Char looked unconvinced. “Then I apologize for misreading the situation.”

The waltz continued.

Steam III

Wonwoo stood at attention next to the raised dais where your grandmother sat, her ladies floating around with their maddening laughter as you spun across the dance floor gracefully. Maoki had squeezed himself into the first dance, stumbling about the dance floor, struggling to keep up with your strides. It would have been comical if Wonwoo wasn’t focused on finding a way to kill him.

If she wasn’t in line for the crown then no one would put up with it!

The crown on your head was the least alluring thing about you. If anything, it was the most frustrating part and the entire reason Wonwoo warred inside his mind at all times about his feelings. 

There was so much more, so much you didn’t show the others but Wonwoo witnessed behind closed doors. You were funny, charming, stubborn, infuriating…

He couldn’t figure it out. One moment you were dragging him into dark corners, pressing yourself against him, trying to kiss him. And he wanted to do it. He would have if Maoki didn’t interrupt, spewing nonsense. But then the next you scurried away and ignored his existence. 

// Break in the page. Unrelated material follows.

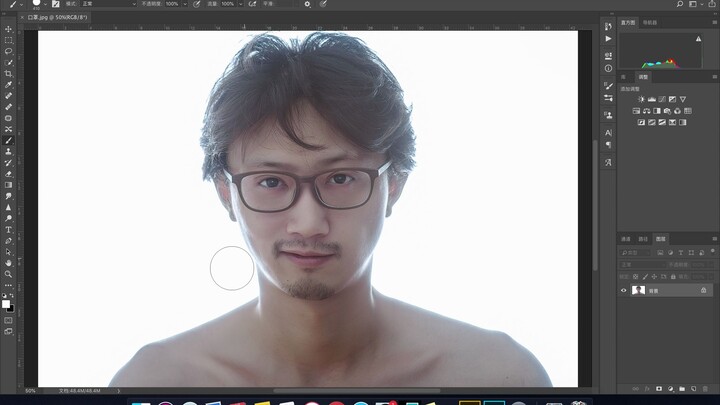This screenshot has height=405, width=720.
Task: Select the Zoom magnifier tool
Action: (9, 273)
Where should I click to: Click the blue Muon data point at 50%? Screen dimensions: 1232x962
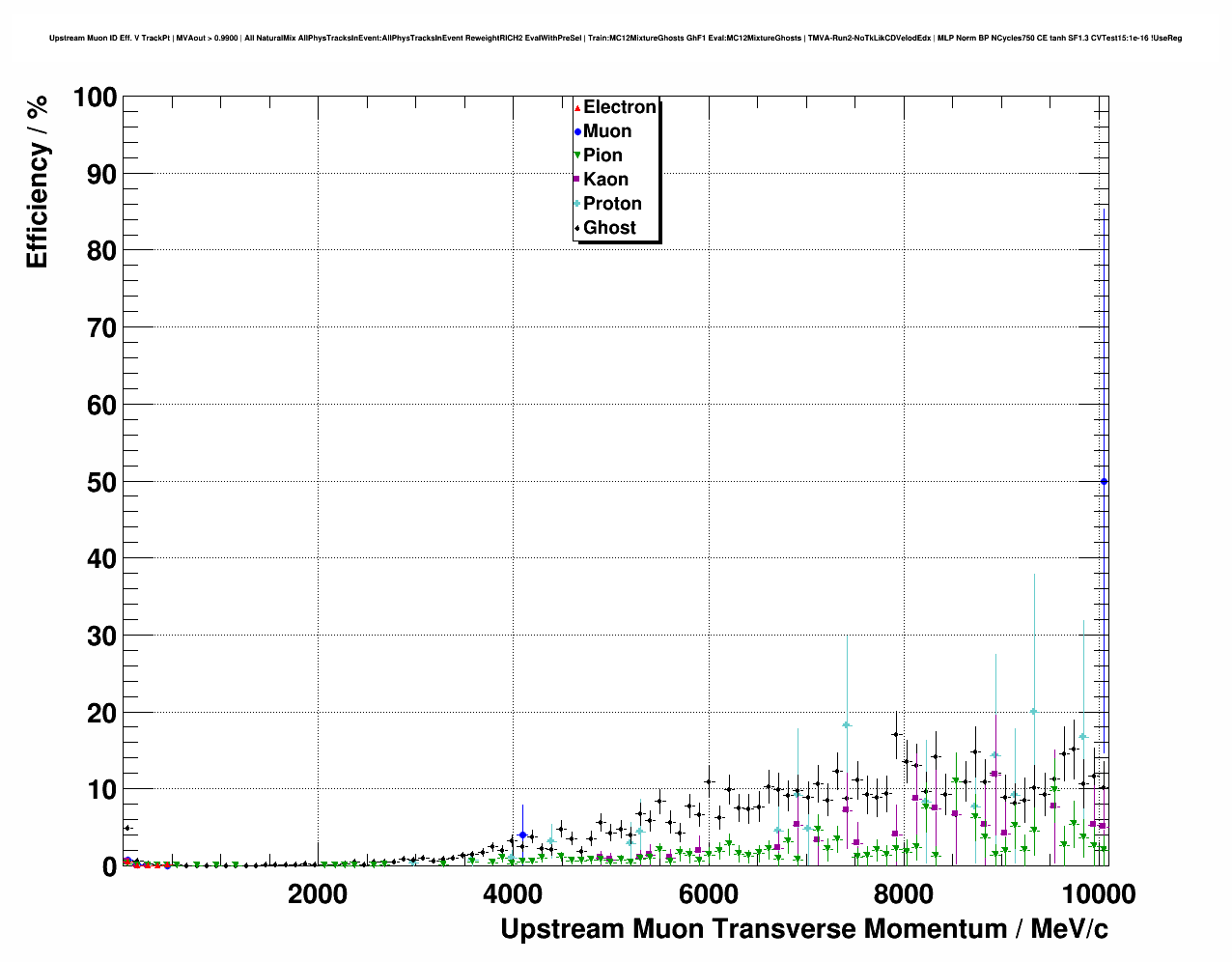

It was exasperating. The worst part is he didn’t know if he wanted you to stop. He wanted you. He wanted you in the garden when your lips curled into a frown as you read. He wanted you in the training pavilion when you launched a torrent of water at his head and laughed. He wanted you when you threatened a noble with a smile on your face. He wanted all of it; you in all your forms. He wanted you all the time. But he couldn’t have any of it. 

By the end of the week you’d have a husband and Wonwoo would be back in the barracks with nothing but memories to haunt him.

As every man but him took a turn guiding you across the floor, Wonwoo grew more restless. There were no knowing looks or silent jokes. There was nothing. You were completely absorbed in whatever they said, smiling and nodding along. But he saw the strain at the corner of your eyes, the muscles in your neck taunt and not from perfect posture.

And then, during Gyan’s turn, when he marched you around like the man had frogs in his pants, you looked at him and Wonwoo barely managed to catch himself from racing across the room and whisking you away to demand an explanation. He stayed rooted in place, watching as the music dissolved and the Queen announced her departure. You didn’t wait before leaving as well, striding out the open doors with Wonwoo struggling to follow. 

Servants trailed with him but Wonwoo ignored them. He spent enough nights listening to the prolonged routine of their fussing, this was no different. He fell into line next to them, eyes glued to the dip of your spine visible from the open back of your dress. His fingers flexed at his sides, itching to reach out and feel the heat of your skin against his palms.

Through the door from the sitting room to your bedchamber, he watched from the corner of his eye as they removed your outer robes and jewels before ushering you into the bathroom out of sight. The few servants left prepared your bed before funneling out until Wonwoo was left in stifling solitude with the weight of his feelings. 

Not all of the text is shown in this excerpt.